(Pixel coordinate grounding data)
.....
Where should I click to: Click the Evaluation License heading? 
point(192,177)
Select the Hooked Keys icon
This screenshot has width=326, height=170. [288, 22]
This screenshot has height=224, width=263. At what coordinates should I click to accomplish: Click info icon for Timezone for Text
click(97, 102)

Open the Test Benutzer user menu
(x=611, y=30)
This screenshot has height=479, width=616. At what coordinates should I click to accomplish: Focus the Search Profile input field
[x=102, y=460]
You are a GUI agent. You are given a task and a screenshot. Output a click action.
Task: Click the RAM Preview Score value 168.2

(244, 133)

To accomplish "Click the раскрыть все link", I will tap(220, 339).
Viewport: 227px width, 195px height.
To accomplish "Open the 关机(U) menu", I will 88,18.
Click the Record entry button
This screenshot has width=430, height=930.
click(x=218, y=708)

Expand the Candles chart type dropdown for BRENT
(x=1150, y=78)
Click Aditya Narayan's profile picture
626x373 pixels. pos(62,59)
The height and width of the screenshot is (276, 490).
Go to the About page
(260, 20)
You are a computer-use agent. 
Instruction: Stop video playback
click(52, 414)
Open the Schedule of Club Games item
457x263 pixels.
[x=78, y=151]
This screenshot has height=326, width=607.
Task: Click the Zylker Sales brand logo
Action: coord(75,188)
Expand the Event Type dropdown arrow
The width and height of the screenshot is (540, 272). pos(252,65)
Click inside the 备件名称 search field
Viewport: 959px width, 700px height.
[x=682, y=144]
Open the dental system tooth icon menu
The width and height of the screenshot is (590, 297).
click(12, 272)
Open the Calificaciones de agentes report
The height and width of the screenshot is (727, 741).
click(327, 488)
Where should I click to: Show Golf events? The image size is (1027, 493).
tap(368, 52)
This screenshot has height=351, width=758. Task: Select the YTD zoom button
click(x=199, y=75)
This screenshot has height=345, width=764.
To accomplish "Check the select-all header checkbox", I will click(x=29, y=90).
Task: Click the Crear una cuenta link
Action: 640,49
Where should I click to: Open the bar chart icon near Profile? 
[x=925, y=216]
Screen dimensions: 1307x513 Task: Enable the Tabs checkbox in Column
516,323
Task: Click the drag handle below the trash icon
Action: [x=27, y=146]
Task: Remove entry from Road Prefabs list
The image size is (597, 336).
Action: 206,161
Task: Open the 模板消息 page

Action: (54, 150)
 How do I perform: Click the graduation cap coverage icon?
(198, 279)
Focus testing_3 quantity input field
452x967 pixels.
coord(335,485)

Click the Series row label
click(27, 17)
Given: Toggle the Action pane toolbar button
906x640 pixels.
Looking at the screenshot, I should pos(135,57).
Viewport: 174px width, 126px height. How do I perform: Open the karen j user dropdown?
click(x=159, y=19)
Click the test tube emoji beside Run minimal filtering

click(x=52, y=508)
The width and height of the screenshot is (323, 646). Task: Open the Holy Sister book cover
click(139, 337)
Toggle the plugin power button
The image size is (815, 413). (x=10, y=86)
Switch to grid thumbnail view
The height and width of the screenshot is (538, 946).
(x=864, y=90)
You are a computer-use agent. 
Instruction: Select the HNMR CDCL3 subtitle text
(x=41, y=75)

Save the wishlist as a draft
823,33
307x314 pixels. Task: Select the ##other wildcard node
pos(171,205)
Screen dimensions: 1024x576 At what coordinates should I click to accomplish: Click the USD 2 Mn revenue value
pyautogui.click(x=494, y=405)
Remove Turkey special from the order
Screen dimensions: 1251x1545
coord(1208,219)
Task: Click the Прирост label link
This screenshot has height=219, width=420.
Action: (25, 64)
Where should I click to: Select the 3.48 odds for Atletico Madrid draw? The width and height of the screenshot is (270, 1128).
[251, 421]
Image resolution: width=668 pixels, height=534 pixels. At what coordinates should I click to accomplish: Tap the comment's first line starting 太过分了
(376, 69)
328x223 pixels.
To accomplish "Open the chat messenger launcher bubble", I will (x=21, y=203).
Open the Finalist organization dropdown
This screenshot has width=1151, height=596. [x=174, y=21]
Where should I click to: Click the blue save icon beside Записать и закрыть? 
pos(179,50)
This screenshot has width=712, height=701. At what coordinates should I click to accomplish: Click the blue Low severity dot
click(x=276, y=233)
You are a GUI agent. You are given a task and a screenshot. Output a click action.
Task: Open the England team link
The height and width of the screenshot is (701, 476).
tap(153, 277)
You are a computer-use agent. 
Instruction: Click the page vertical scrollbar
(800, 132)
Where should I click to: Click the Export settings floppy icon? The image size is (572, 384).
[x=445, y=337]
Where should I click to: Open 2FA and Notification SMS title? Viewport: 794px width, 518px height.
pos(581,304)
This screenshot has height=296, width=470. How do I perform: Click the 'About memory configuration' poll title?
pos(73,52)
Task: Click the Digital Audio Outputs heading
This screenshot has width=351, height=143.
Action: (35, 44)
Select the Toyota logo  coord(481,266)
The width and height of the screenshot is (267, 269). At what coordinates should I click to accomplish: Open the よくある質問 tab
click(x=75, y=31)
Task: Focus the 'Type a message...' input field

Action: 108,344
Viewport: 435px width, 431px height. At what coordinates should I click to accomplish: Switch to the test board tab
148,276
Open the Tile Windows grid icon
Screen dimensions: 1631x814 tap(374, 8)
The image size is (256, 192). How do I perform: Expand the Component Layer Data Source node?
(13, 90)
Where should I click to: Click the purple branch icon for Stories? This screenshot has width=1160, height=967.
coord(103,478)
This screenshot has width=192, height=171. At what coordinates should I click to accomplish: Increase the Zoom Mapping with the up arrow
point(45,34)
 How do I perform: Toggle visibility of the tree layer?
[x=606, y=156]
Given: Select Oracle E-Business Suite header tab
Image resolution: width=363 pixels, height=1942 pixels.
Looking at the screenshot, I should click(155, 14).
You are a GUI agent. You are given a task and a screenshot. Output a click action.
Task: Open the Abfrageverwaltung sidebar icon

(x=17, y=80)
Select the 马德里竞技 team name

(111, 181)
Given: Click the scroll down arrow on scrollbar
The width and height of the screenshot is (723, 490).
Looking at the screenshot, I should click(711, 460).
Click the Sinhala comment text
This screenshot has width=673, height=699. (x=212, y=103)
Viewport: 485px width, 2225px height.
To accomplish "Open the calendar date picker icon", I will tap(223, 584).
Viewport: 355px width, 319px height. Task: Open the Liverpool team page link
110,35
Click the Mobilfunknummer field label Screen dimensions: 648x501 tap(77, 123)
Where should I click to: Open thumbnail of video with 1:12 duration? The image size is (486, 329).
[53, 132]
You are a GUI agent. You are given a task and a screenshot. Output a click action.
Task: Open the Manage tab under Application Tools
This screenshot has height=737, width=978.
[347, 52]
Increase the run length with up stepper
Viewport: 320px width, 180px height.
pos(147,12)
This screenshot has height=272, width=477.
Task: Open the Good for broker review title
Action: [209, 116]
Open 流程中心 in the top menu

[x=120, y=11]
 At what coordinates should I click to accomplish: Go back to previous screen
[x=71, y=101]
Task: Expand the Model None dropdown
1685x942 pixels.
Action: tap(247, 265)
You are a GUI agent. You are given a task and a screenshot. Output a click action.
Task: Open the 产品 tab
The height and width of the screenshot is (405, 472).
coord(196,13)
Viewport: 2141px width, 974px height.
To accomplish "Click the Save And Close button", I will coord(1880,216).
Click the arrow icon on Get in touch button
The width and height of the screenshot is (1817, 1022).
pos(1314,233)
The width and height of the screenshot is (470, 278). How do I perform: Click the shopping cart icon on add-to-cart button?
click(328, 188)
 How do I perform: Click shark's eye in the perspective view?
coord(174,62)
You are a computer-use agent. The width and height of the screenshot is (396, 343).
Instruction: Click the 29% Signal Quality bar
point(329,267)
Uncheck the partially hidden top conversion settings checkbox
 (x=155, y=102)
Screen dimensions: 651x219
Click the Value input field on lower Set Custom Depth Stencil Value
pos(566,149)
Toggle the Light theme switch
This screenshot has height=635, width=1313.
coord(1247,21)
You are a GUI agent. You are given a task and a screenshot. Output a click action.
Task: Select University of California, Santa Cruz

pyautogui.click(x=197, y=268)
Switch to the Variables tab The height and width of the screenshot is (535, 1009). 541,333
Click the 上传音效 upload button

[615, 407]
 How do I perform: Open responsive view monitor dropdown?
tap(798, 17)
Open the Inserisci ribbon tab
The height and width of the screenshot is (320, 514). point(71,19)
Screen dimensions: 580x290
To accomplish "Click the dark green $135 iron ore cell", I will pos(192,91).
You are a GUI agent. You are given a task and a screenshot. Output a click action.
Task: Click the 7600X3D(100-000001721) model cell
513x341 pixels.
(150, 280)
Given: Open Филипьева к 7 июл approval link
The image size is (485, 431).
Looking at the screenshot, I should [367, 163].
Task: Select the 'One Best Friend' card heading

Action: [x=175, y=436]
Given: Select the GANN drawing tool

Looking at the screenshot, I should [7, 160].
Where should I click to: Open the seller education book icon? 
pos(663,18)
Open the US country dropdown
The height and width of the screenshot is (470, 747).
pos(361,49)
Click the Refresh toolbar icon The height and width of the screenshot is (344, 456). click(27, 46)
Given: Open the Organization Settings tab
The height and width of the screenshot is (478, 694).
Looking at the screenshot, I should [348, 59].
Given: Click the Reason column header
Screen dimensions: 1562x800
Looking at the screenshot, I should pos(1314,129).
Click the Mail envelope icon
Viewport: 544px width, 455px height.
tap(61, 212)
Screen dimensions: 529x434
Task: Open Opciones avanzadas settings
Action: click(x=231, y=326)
.....
**WHAT TO WORK ON**
Copy each line of the data above that holds "toolbar".

**EXPECTED ANSWER**
Given: Toggle the Action pane toolbar button
Click the Refresh toolbar icon The height and width of the screenshot is (344, 456). click(27, 46)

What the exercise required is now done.